Sometimes honesty hurts, but in the long run, it may cause the least amount of pain for you and your parent if you're seriously considering having Mom or Dad move in with you.

Any discussion about this new living arrangement needs to begin with two key questions. First: Have other possibilities been considered? And second: Is this something both generations want?

If you're considering having your mother or father move into your family home, remember that adjusting to such an arrangement takes a commitment by your parent, by you, and by your family. Often the emotions each felt before the move -- worry, stress, guilt, anger, jealousy and so on --  aren't eliminated by the new arrangement; unfortunately, they're intensified.
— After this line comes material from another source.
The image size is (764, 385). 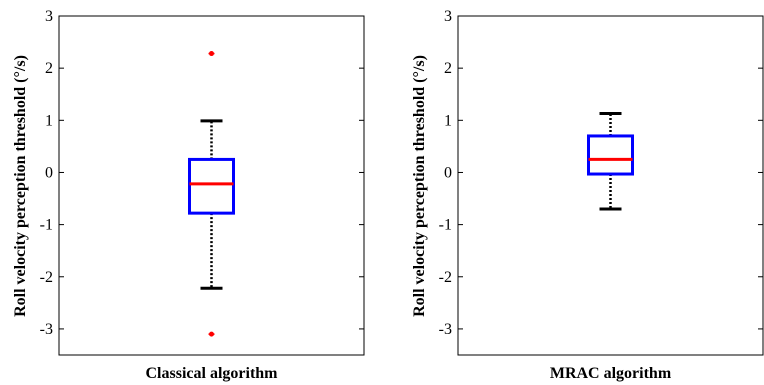 I want to click on boxplot-mrac, so click(x=610, y=162).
Sometimes the move just isn't right, for a variety of reasons. It's nobody's fault that Dad is a late riser and you have a houseful of young children who are up at the crack of dawn every day.

It's nobody's fault that your house is already too small and simply couldn't accommodate one more person.

It's nobody's fault that you were recently promoted at work and right now your new duties leave you little time for anything else.

It's nobody's fault that you and your parent get along better with a little more space -- physical and emotional -- between you, and that living under the same roof will bring up old issues and attitudes toward one another that neither wants.

It's better for both of you to be honest from the beginning. The hurt from hearing "this won't work" is less painful than the hurt of living in a situation that could possibly tear the family apart.

Sit and talk with your Mom before the need arises for any move, a move anywhere. How does she feel about the idea? She may appreciate the offer, but not want to accept that plan. Maybe she likes the idea of being with other seniors in a community setting. Maybe the thought of moving in with you, even though she loves you dearly, would be her last choice not her first. Or maybe this discussion would be very comforting to her.

You need to ask yourself: Why do I want to do this? Is it because I have to? Is it because I'll feel so guilty if I don't? Is it because my parent or siblings or other family members are in some way forcing me to do it?

Or do I want to do this? Is it an opportunity for my children to get to know my parent better? Is it a chance for me, in some way, to give something back to my mother or father? Is it an opportunity for both of us to spend time together, time that is passing so quickly?

When the daily grind begins to take its toll -- nd having anyone of any age move into a household can stir things up -- you need to have that basic reason to fall back on.

Yes, today you're tired but . . . . Yes, today was a hard day but . . . . Yes, tempers flared today but . . . . You know why you agreed to do this. You know why this is good not just for your parent but for you.